Сколько нас на нем и сиживало, и спало. И каждый слышал ее ночные крики, леденящие душу. Она кричала во сне, как раненый заяц (случайно слышала на охоте), – та же смесь смертельного ужаса и детской жалобы.
Когда я услышала эти крики впервые, я поняла про ее жизнь больше, чем о ней можно рассказать любыми словами. Утром она сказала: “Это что! Вы бы слышали, как кричит Наташа Столярова” (семнадцать лет лагерей и ссылки).
Да, она признавала, что были судьбы пострашнее ее скитальческой жизни полуизгоя – вдовы “врага народа”, истребленного и запрещенного гения. И не терпела ни малейшей попытки увенчать ее “мученическим венцом”, что нередко, конечно, случалось с некоторыми появившимися сердобольными читателями ее книг. Она вообще не нуждалась в возвеличивании. А ее отменный вкус не позволял ей всерьез принимать как комплименты, так и проявления чувствительности, тем более сентиментальности. Помню, как она возмущалась в связи с тем, что одна известная поэтесса при их первом знакомстве разрыдалась. “Чего эта дуреха распустила нюни?” – вопрошала она намеренно грубовато. Хотя сама “дуреха” ей пришлась по душе.
Как я поняла из общения с Н. Я., сама по себе ее жизнь после гибели мужа не имела для нее никакой цены.
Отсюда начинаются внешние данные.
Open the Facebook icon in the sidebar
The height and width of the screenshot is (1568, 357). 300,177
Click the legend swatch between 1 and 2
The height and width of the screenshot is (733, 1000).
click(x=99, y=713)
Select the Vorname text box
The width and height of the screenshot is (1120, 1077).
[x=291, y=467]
Ее готовность вытерпеть всё, чтобы выжить, поддерживала только одна-единственная цель – сохранить поэзию Мандельштама, не дать ей сгинуть в забвении, вернуть его имени достойное его место в русской культуре. Только для этого она терпела унижения, чтобы сохранить работу в провинциальных педвузах, из которых ее регулярно выживали (слишком умна и образованна), а в 1956 году защитила кандидатскую диссертацию, которая прямо так и начиналась: “Труды И. В. Сталина по языкознанию открывают новый этап в построении марксистского языкознания в целом, исторической грамматики в частности”.
Н. Я., разумеется, знала истинную цену этих “трудов”. Но ей надо было работать и ей нужна была кандидатская степень. Отсюда и возникала “стратегия” ее поведения с двумя неизменными составляющими – страхом и мужеством. Страх взывал к ее мужеству и мужество помогало страх преодолевать. Подобная же стратегия, как я думаю, объясняет историю написания ее книг.
Теперь как-то забывается, какой опасности она себя подвергала, написав свои книги и, главное, издав их на Западе. Н. Я., конечно, это понимала, но пошла на риск, хотя, как я видела, и побаивалась последствий своих действий. Откуда же возникла эта решимость в открытую противопоставить разящую правду о пережитом ею и Мандельштамом стране повсеместной лжи? Конечно, я не брала у нее никаких “интервью”. Разговоры об этом возникали сами собой – непроизвольно, по тому или иному поводу.
В конце концов мне стало ясно, что главным импульсом для нее было вовсе не желание рассказать о своем ужасном опыте и уж тем более не намерение привлечь внимание к своей особе и чуть ли не приравнять себя к Мандельштаму и Ахматовой, как стали поговаривать ее недоброжелатели. Просто она знала, как беззащитна поэзия вообще, и поэзия Мандельштама особенно перед равнодушием и общераспространенной глухотой людей к самому звуку поэтического слова. И она, безусловно, надеялась, что только такой таран, как задуманные ею книги, может пробить многолетнюю стену умолчания и забвения, окружавшую не только наследие Мандельштама, но и самое его имя.